On Sept. 1, the website Rescator.cc alerted customers to a new batch of stolen credit card numbers about to hit its digital shelves. “Load your accounts and prepare for an avalanche of cash!” read a post on the site’s news page. The card numbers appeared as promised the next day, spurring a huge response that crashed the site.
Rescator is the Amazon.com (AMZN) of the black market—an efficient, easy-to-use purveyor of reliable stolen credit card numbers that cybercriminals can purchase in bulk. The account numbers released on Sept. 2 were most likely pilfered from a data breach of almost all of Home Depot’s (HD) U.S. stores, first reported by security blogger Brian Krebs on the same day and confirmed by the company on Sept. 8.

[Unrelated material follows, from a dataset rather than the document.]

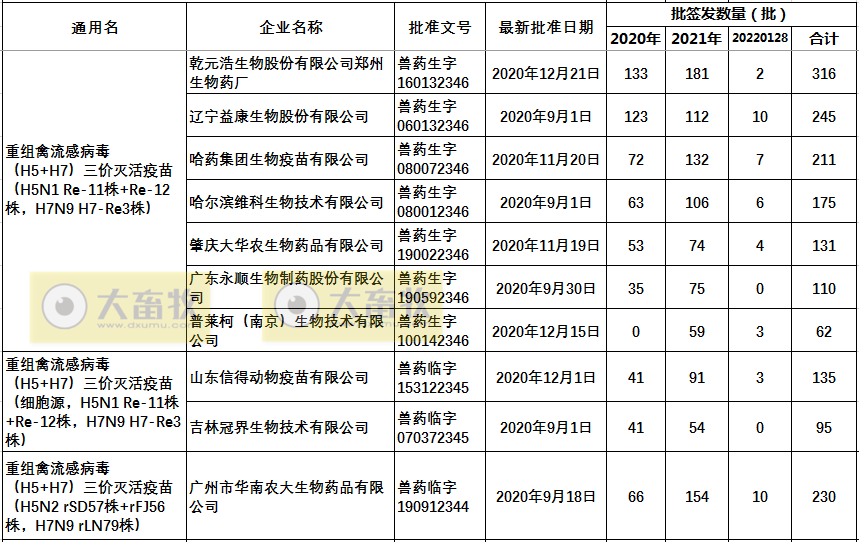859x542 pixels.
Task: Click the 辽宁益康生物股份有限公司 cell
Action: tap(279, 117)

Card numbers stolen from the Home Depot breach have been released by Rescator in batches, 12 so far, under the name “American Sanctions,” according to Krebs and Mark Lanterman, who runs Computer Forensic Services in Minnetonka, Minn. Lanterman applied for a Rescator account using an assumed identity. He monitors the site as part of his work helping local law enforcement track cybercrime. Lanterman’s search of accounts in ZIP codes in the Minneapolis-St. Paul area alone has pulled up more than 80,000 cards.
Fraud monitoring screens for stolen card use far from a cardholder’s home, so stolen numbers typically are used in the ZIP code of the cardholder’s billing address. Rescator lets customers sort batches by ZIP code, as well as by the name of the issuing bank, the type of credit card, the expiration date, and even the last four digits of the card number.
The Rescator site claims a 100 percent validity rate—meaning the card numbers still work—on the American Sanctions batches, Lanterman says. It guarantees the card numbers will work when they are released and doesn’t allow any replacements. The first American Sanctions batches sold for about $50 to $100 per card; as more batches have been added, the price has dropped to $9 to $50 per card, according to Daniel Ingevaldson, chief technology officer at Easy Solutions, which provides antifraud services to banks. Business cards and platinum cards command higher prices, and debit cards cost less.
The validity rate falls—as does the price per card—depending on how old the card lots are. One set of cards labeled “Jackie Chan”—data stolen in June from the restaurant chain P.F. Chang’s China Bistro, according to Lanterman—has a validity rate of about 50 percent. Most cards in this batch sell for $8 to $20. Rescator does offer replacements on older, less reliable cards if buyers have trouble using them.
“The thing is, only criminals are selling these, and most of the criminals out there do not have great customer service,” Lanterman says.
It’s not clear who’s behind the Rescator site. The word Rescator was embedded in malware used in the Target (TGT) data breach last December. Someone posting to a Russian hacker forum using the handle has also used the nickname Helkern. The Helkern alias has been linked to a man in Odessa, Ukraine, named Andrey Khodyrevskiy, an investigation by Bloomberg Businessweek found earlier this year. Khodyrevskiy received a three-year suspended sentence for a poorly executed 2011 hack into a local Web portal in Odessa.
Whoever’s behind Rescator, he’s been receiving high compliments from customers for the site’s American Sanctions offerings. “They’re praising the guy like a rock star over the quality of these numbers,” Lanterman says. “They love him. They think he’s the second coming of Elvis.”